Analytics-enabled QM (AQM) is the future for QM and can address many of these issues. DMG defines AQM as “an application that leverages interaction analytics, business rules and automation to identify, classify, and score as much as 100 percent of voice and text-based interactions based on defined quality criteria.” At the same time, AQA measures critical interaction components to evaluate agent performance and to assess their impact on the customer experience and customer effort. 

An important feature of AQM is that it “understands” what customers are saying; it identifies customer needs and wants, automatically surfaces trends and operational opportunities, and spots problematic interactions in which agents do not comply with an established script, policies, procedures, or other requirements.

Artificial intelligence (AI) and machine learning technology are being incorporated into AQM modules to further enhance their effectiveness by enabling them to automatically evaluate interactions and to identify new and emerging trends and opportunities.
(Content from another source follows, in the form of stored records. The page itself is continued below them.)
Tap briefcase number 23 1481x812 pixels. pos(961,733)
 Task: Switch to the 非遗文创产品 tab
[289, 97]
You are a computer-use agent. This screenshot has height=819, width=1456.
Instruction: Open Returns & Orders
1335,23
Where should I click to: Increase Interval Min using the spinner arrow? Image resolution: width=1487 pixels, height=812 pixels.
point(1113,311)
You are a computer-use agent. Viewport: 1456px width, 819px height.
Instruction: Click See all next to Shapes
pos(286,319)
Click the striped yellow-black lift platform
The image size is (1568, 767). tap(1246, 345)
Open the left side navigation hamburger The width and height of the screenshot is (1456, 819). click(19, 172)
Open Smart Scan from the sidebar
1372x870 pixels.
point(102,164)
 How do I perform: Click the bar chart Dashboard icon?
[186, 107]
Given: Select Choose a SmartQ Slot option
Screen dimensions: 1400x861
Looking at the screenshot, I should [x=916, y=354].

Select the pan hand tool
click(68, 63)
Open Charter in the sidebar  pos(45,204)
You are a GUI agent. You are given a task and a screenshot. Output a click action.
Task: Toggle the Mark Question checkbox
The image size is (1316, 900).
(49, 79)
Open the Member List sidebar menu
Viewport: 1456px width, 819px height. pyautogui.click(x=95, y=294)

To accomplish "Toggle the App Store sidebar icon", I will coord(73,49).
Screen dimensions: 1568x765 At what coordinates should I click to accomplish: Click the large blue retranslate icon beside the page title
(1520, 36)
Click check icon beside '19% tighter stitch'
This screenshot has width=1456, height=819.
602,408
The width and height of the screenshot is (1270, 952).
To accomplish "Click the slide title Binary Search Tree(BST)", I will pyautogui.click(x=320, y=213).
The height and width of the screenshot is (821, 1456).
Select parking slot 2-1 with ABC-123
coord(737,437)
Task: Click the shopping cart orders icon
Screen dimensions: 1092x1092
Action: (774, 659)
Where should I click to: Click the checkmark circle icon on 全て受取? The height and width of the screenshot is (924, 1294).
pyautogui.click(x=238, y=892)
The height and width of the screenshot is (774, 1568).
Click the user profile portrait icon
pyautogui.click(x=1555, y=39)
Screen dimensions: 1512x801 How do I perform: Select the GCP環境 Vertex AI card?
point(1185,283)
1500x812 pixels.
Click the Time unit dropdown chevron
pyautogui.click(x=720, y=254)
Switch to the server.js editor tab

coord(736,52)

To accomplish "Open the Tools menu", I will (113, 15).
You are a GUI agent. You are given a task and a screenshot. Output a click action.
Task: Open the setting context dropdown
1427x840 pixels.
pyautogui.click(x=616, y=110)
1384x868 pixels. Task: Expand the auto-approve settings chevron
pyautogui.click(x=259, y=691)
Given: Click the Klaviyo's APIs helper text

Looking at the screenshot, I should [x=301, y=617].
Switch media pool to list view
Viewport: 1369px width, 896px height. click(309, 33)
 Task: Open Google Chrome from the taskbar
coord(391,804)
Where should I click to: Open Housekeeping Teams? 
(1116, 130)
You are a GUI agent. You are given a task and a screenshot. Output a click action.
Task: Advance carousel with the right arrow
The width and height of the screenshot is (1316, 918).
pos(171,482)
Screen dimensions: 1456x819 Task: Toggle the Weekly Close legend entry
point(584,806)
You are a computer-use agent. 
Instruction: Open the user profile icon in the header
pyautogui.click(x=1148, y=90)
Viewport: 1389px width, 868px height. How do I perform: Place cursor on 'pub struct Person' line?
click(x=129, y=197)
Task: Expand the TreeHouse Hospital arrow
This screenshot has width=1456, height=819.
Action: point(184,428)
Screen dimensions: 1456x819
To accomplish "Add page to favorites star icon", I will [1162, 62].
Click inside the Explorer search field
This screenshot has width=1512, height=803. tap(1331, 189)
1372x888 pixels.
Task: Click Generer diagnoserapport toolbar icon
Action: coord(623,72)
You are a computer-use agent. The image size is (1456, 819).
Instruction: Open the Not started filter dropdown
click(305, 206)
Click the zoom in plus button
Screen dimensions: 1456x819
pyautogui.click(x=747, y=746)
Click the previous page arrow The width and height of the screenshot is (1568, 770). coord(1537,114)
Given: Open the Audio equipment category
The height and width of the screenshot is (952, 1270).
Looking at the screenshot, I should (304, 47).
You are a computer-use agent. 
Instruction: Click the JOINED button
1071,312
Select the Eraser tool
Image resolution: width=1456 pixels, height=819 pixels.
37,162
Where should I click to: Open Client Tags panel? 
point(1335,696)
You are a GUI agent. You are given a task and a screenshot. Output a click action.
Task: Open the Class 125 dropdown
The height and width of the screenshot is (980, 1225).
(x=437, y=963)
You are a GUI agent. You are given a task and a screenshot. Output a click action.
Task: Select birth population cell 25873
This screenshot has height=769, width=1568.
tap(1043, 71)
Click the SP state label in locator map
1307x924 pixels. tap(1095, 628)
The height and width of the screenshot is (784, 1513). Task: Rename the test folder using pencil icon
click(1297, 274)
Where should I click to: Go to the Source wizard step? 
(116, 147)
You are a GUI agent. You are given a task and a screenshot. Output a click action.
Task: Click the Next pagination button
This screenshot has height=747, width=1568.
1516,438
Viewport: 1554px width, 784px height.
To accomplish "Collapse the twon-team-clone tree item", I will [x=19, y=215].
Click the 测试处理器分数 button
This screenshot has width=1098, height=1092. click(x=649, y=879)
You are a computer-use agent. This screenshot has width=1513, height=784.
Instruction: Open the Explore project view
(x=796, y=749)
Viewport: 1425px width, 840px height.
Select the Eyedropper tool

Additionally, sentiment analysis is being applied to interactions handled by the AQM module, which enriches these solutions with a new level of analytics and helps companies to better understand their customers’ reactions to their policies and procedures.

Why AQM Is Better Than Traditional QM

There are many reasons why AQM is substantially better than the traditional method of performing QM:

  • It can automatically review up to 100 percent of calls and text-based communications.
  • It can provide feedback on a timely basis.
  • It can identify and assess the importance of each issue, regardless of the channel in which it is received.
  • It can surface emerging issues and opportunities not previously known.
  • It can identify coaching opportunities at an employee and group level.
  • It can automatically schedule and deliver individualized coaching.
  • It realizes all the benefits of traditional QM, including improving the effectiveness of the contact center, reducing operating expenses, and improving the customer experience.

Why AQM Adoption Is Slow

The adoption of AQM applications is very slow, despite its many benefits. The reason for the market’s reticence to purchase this solution is that it is expensive. AQM is an application provided by speech analytics vendors. To acquire AQM, end users typically must buy a complete speech analytics solution and then spend more to purchase the AQM package. The sad story is that a high percentage of end-user organizations that purchase a full speech analytics solution do not have the budget to add on AQM.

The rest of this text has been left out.